How do closures capture values from previous calls?

Question

typealias IntMaker = (Void)->Int

func makeCounter() ->IntMaker{
    var n = 0 // Line A

    func adder()->Integer{
        n = n + 1
        return n 
    }
    return adder
}

let counter1 = makeCounter()

counter1() // returns 1
counter1() // returns 2
counter1() // returns 3

Isn't 'Line A' called each time we call counter1() ? meaning that var n = 0 should be called every time...

Why is that the counter returns different values? Shouldn't they always be returning '1' ?

Answer 1

Obviously, Line A isn't being called each time counter1 is called.

The sequence of events is:

• makeCounter is called, which declares and initializes n (Line A), defines adder, and returns adder in a context that includes n already having been defined and initialized to 1.

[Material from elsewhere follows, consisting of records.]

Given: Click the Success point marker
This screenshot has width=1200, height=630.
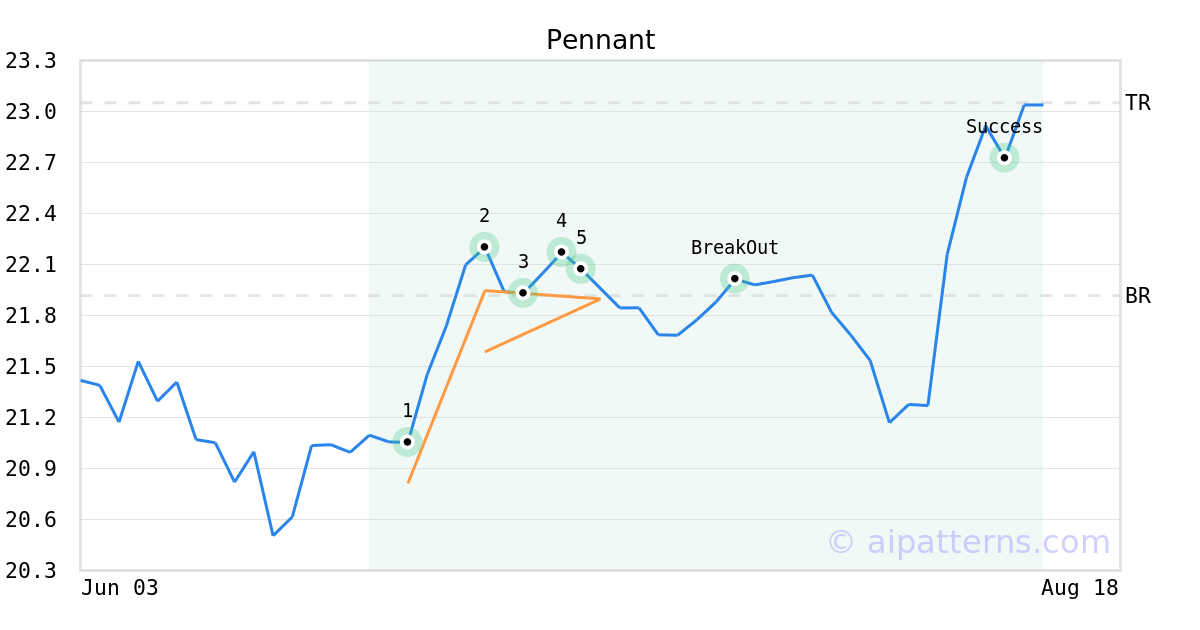Looking at the screenshot, I should 1004,157.
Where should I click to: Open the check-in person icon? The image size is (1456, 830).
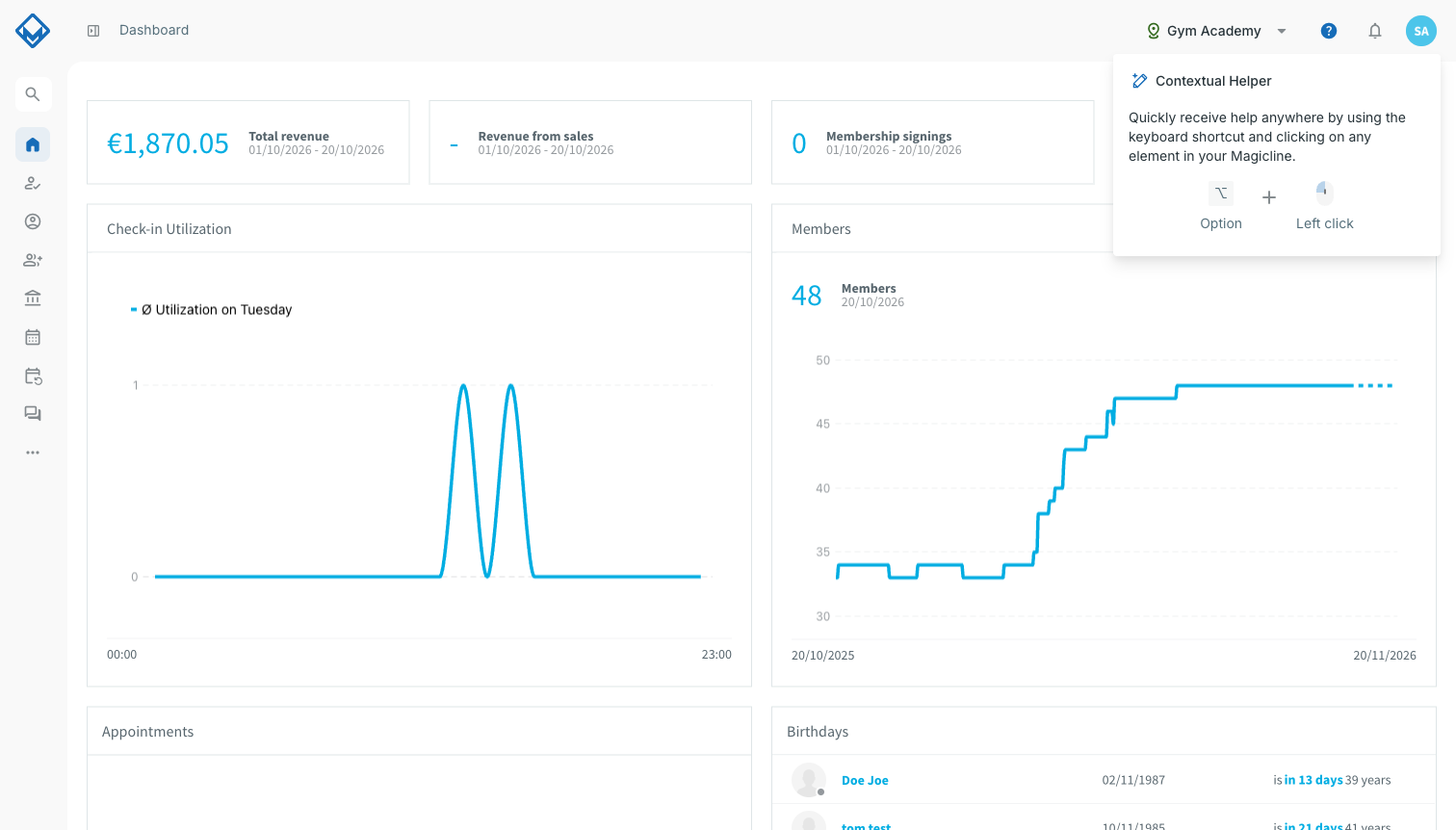point(33,183)
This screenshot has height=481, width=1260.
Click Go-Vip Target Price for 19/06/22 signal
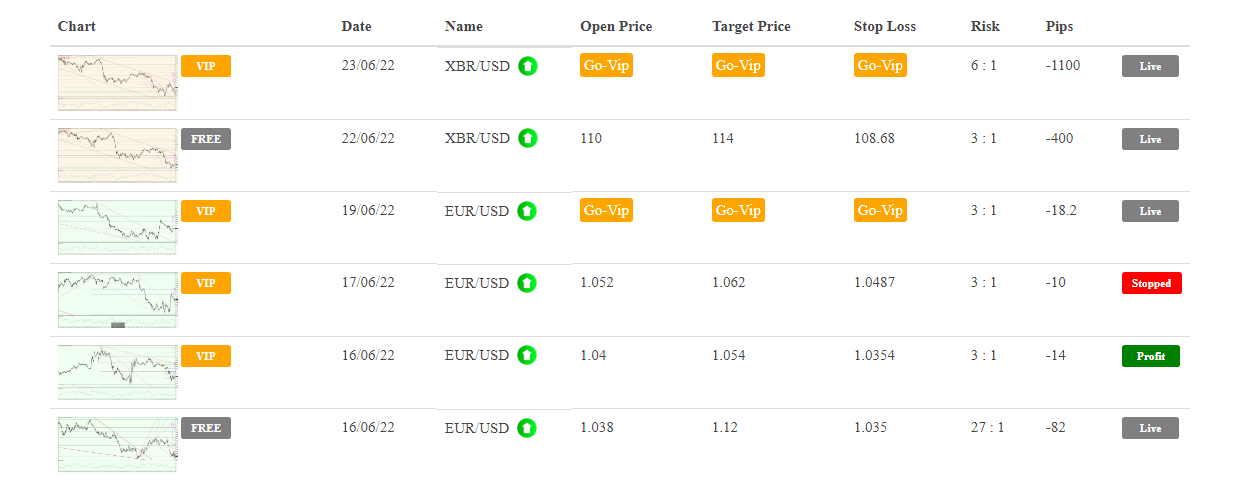click(738, 211)
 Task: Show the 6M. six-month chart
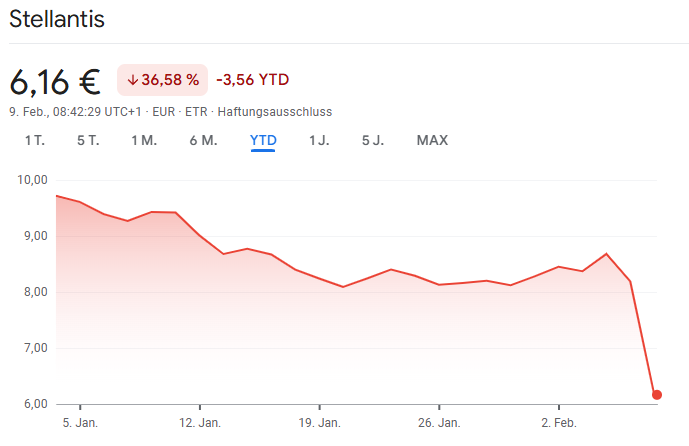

• It is this function that was just returned that is assigned to counter1. Because the Line A is not part of that function (adder/counter1), it does not get executed when that function is called.

• Each call to counter1 is executed in that same context, which is why n retains its value across calls: they are all accessing the same n.

Answer 2

You've called makeCounter() once. That creates your new closure, and assigns it to counter1. This closure closes over the mutable var n, and will remain captured as long as this closure exists.

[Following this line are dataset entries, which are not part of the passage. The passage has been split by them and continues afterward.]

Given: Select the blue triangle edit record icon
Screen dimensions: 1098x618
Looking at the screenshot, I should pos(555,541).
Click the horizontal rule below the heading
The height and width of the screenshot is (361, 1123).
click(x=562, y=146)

Calling counter1() will execute it, but it retains the same captured n, and mutates it. This particular "adder" will ALWAYS capture this same n, so long as it exists..

To get the behavior you're suggesting, you need to make new closures which capture new instances of n:

let counter1 = makeCounter()

counter1() // returns 1
counter1() // returns 2
counter1() // returns 3

var counter2 = makeCounter()
counter2() // returns 1
counter2 = makeCounter()
counter2() // returns 1
counter2 = makeCounter()
counter2() // returns 1

Now both counter1 and counter2 each have their own separate instances of n.